Tomorrow I will be giving a talk on Scrum for namics - what it is and how it works, experiences from our first Scrum projects, and why we should be using it more. (Which explains why I have working on the slides since 6:00am this morning).
In the course of my preparations, I found a blog by Steve Yegge — Good Agile, Bad Agile — in which he talks a lot about the virtues and pit-falls of Agile Programming.

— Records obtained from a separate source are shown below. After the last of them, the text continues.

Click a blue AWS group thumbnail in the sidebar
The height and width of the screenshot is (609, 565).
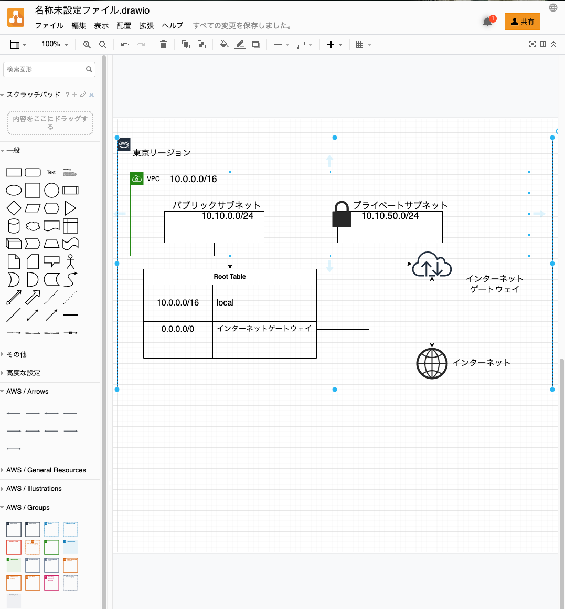[51, 529]
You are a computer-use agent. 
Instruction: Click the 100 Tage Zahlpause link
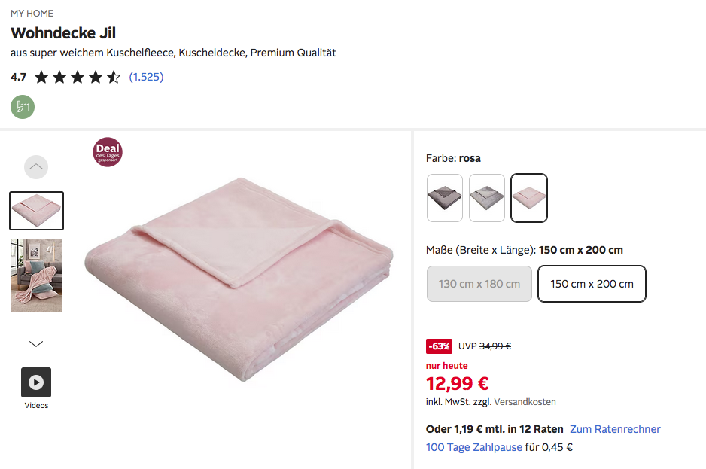[474, 447]
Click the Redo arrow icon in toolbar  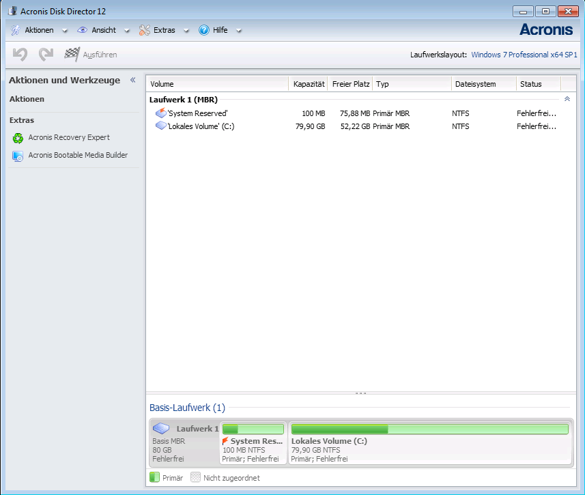pyautogui.click(x=46, y=54)
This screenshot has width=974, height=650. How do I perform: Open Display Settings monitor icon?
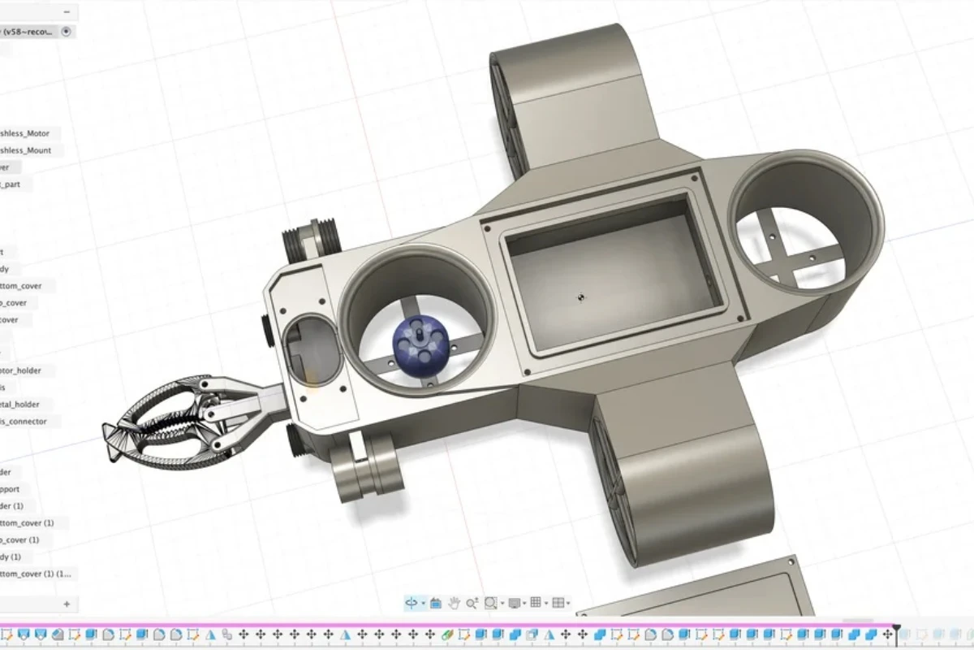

Along the way, he tells us a lot about life at Google and how they develop software (outsiders find it difficult to believe that they can produce anything). And buried deep in the middle of his story, I found this little gem:
Incidentally, Google is a polite company, so there's no yelling, nor wailing and gnashing of teeth, nor escalation and finger-pointing, nor any of the artifacts produced at companies where senior management yells a lot. Hobbes tells us that organizations reflect their leaders; we all know that. The folks up top at Google are polite, hence so is everyone else.
All in all, a very interesting read. Google strikes me as a pretty "agile" place (at least if Steve's descriptions are correct), regardless of what they call it.
Innovation needs a constructive atmosphere, and I think respect and politeness are necessary pre-conditions (not sufficient conditions, but necessary ones). Which is one reason why I teach them to my kids.
Agile is at least as much about values as about methodology. Which is why I think it will be good for our customers and will fit well with namics.